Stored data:
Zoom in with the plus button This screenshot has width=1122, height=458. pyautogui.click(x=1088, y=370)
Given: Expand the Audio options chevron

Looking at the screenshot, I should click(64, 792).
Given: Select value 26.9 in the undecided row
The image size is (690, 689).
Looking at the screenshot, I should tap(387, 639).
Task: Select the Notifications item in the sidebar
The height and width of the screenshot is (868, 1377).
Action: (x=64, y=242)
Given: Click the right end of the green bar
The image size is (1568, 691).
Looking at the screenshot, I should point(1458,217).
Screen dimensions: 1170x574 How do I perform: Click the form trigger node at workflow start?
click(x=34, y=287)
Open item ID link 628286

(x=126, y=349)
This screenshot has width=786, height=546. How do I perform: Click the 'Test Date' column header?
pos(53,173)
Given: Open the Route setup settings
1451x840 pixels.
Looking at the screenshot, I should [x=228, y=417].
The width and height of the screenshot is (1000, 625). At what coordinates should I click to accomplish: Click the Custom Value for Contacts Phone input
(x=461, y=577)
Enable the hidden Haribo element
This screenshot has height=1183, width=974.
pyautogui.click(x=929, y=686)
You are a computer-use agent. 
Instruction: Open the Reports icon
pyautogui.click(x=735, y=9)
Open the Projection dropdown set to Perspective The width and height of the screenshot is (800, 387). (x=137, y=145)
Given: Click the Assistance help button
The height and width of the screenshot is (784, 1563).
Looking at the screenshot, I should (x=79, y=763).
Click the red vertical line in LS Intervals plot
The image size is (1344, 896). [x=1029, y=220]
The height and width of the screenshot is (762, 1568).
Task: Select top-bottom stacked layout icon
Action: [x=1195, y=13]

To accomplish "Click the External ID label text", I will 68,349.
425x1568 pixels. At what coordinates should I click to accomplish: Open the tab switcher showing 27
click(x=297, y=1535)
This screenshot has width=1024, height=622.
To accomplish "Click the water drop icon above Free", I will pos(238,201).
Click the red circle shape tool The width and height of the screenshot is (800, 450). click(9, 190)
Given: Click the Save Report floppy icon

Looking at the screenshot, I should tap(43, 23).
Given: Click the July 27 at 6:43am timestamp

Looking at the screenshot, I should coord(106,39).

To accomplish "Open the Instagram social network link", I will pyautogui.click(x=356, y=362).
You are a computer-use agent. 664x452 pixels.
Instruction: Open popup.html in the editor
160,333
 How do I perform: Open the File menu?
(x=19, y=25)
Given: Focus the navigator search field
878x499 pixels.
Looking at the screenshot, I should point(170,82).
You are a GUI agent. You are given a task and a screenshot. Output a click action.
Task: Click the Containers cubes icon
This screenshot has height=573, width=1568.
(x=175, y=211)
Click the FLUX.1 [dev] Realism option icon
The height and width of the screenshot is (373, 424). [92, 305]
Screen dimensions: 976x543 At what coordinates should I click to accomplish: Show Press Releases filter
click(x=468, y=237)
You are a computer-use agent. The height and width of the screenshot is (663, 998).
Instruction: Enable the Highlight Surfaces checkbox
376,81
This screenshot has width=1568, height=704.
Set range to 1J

TASK ITEM:
Search the entries above for the word "will" and copy each line where it appears.

ANSWER FOR THIS EXERCISE:
To accomplish "Click the External ID label text", I will 68,349.
To accomplish "Click the water drop icon above Free", I will pos(238,201).
To accomplish "Open the Instagram social network link", I will pyautogui.click(x=356, y=362).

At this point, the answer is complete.